Residue removal, in many instances, can be performed with chemistry you already have in your home. Isopropyl alcohol and Hydrogen Peroxide should already be in your home, they work well on a variety of different spots and spills while also being safe on the majority of fibers. We do not currently recommend any over the counter products, see our blog post Over the Counter and DIY Spot Removers: Be Careful for more information. The terry cloth towels can be used in this step to agitate the carpet fibers as well. Note that you do not want to scrub natural fibers during spot removal, this includes wool, cotton, and silk, as they will fray very easily and leave you with a distorted, fuzzy area of carpet.

The final rinse is very similar to dilution, except you are making sure to also remove any chemistry you may have applied as well. It is very important to make sure that you leave any affected area as dry as possible at the end of your clean up so that the material is able to dry in a reasonable amount of time.

Laundry detergent can also be used in the residue removal step, but you want to be very careful not to overuse it as it can cause rapid re-soiling if the detergent is not fully rinsed. Laundry detergent is meant to be flushed with a large volume of water. If you are going to use laundry detergent you would want to mix just a drop or two per gallon of water, just enough to give the water a slightly soapy feel. This is an amount of detergent you are then able to fully rinse away, and if you need to you can simply perform multiple applications rinsing after each one.

*Please note that items are linked as examples and do not constitute a recommendation for a specific item.

Case Study: Staining of Sisal

The above pictures show a sisal area rug that was contaminated with pet urine.

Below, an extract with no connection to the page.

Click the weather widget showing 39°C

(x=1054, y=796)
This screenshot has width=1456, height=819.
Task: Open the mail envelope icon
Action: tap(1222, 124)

Sisal, jute, and other cellulosic fibers are drastically different than synthetic or even wool carpet and rugs. Cellulosic fibers are made from cellulose, which is a long chain of glucose present in plants. Cellulosic fibers are very susceptible to moisture because they are extremely absorbent, due to their absorbency they stain very easily and swell when they become saturated. When cellulosic fibers swell they actually appear to shrink, this is because when one area swells, the adjacent area is pulled giving a wrinkled appearance that looks like shrinkage.

Given that cellulosic fibers are susceptible to moisture they are typically best cleaned with a dry compound; cotton often being an exception to this rule. A dry compound is an adsorbent material, meaning it accepts a thin film upon itself. Dry compound is brushed into and against fibers to transfer soil from the fiber to the dry compound. The dry compound is then vacuumed away. The first step in removing the pet urine from this rug was a dry compound cleaning.

After using the dry compound soiling was removed, but there was still some visible staining. At this point we were able to lightly apply just enough moisture to allow an oxidizing product to lighten the color of the staining, but not so much moisture as to allow the fibers to absorb moisture beyond the surface. The oxidizing process is followed by drying via high speed air movers. In this instance the oxidizing product was applied a second time, again followed by air movers for drying.

After the use of the oxidizer the staining was improved about eighty to ninety percent. The remainder of the stain removal process was color correction, which in this case was a lightening of the fiber. After this step we were left with the result in the second picture.

Cellulosic fibers are considered by many to be very attractive, but it is important to understand their limitations and susceptibilities.